- _TEXTAUSZUG_:
------------------------

Abb.: Ein geladenes Stickstoff­molekül wird von einem Kalzium-Ion in einem optischen Gitter störungs­frei aus­gelesen. (Bild: Dept. Chemie, U. Basel)

In der Regel wird eine Probe mit unzähligen Molekülen direkt bestrahlt. Die Moleküle können dabei nur Licht bei wohl­definierten Wellenlängen absorbieren, die genau der Differenz zwischen zwei quanten­mechanischen Energie­zuständen entsprechen. Die Moleküle werden bei diesen Anregungen gestört und wechseln ihren Quantenzustand. In vielen Experi­menten werden die Moleküle sogar chemisch zerstört, um die Anregungen zu detektieren. Aus der Analyse der Wellenlänge und der Intensität der Übergänge lassen sich Infor­mationen über die chemische Struktur und über molekulare Bewegungen wie Drehungen und Schwingungen gewinnen.

------------------------

- _DATENAUSZUG_:
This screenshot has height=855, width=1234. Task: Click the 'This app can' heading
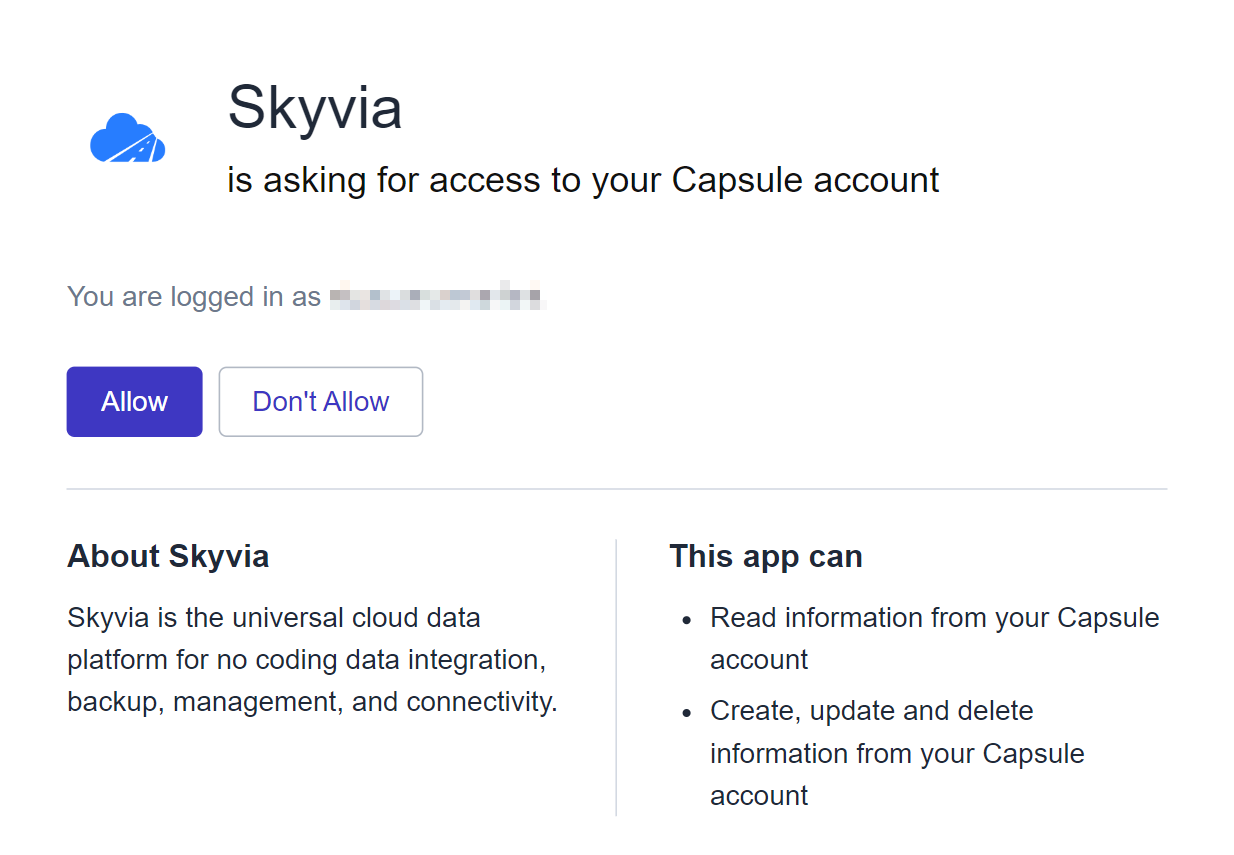tap(766, 556)

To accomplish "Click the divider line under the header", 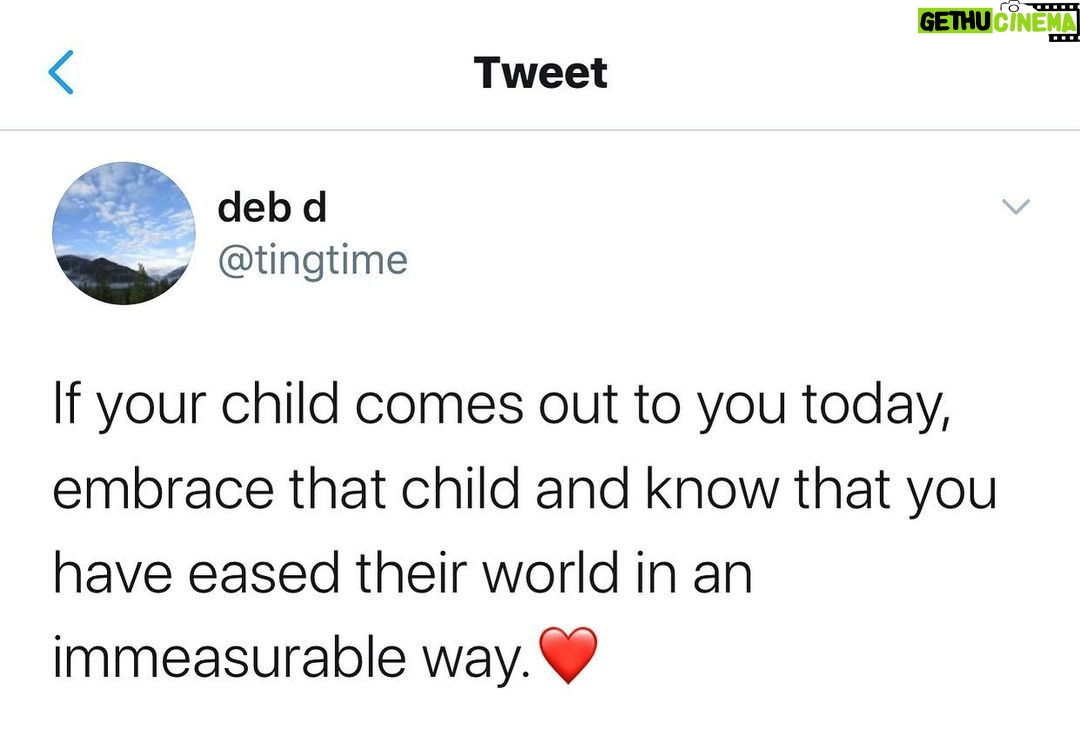I will 540,130.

------------------------

- _AUFGABENSTELLUNG_:
1. Beantworte diese Fragen zum Textauszug über Molekülspektroskopie:
(a) Von welchem Ion wird das geladene Stickstoffmolekül ausgelesen?
(b) Welcher Differenz entsprechen die Wellenlängen, bei denen die Moleküle Licht absorbieren können?
(c) Worüber lassen sich aus der Analyse von Wellenlänge und Intensität der Übergänge Informationen gewinnen?
2. Greif den Textauszug über Molekülspektroskopie nach seinem letzten Satz auf und schreib ihn weiter.
Die Auflistung hat mit dem Textauszug nichts zu tun.

- _ANTWORTEN JE AUFGABE_:
1.
(a) Von einem Kalzium-Ion.
(b) Genau der Differenz zwischen zwei quantenmechanischen Energiezuständen.
(c) Über die chemische Struktur und über molekulare Bewegungen wie Drehungen und Schwingungen.

2.
Inspiriert von Methoden der Quanten­wissenschaften zur Manipulation von Atomen entwickelte die Forschungs­gruppe von Stefan Willitsch eine neue spektro­skopische Methode, bei der nur ein einzelnes Molekül, hier als Beispiel ein geladenes Stickstoff­molekül, auf indirektem Weg untersucht wird – ohne dass das Molekül dabei zerstört oder sein Quanten­zustand geändert wird. Hierfür wird das Molekül in einer Radio­frequenz-Falle eingefangen und nahe an den absoluten Nullpunkt abgekühlt. Dafür ist ein Fremdatom – hier ein geladenes Kalzium-Atom – nötig, das direkt daneben lokalisiert ist. Diese räumliche Nachbarschaft ist auch für die spätere spektro­skopische Untersuchung des Moleküls essenziell. 

Zwei fokussierte und gebündelte Laserstrahlen, die auf das Molekül gerichtet sind, bilden ein optisches Gitter und erzeugen sodann eine Kraft auf das Molekül. Diese Kraft ist umso stärker, je näher die eingestrahlte Wellenlänge einem spektro­skopischen Übergang des Moleküls entspricht, ohne es dabei jedoch spektro­skopisch anzuregen. Eine Bewegung des Gitters führt dazu, dass das Molekül anfängt, in der Falle zu schwingen, und zwar umso mehr, je stärker die optische Kraft wirkt. Diese Bewegung überträgt sich auf das benach­barte Kalzium-Atom und kann dort detektiert werden. So kann dieselbe Information über das Molekül gewonnen werden wie bei einer konven­tionellen spektroskopischen Anregung.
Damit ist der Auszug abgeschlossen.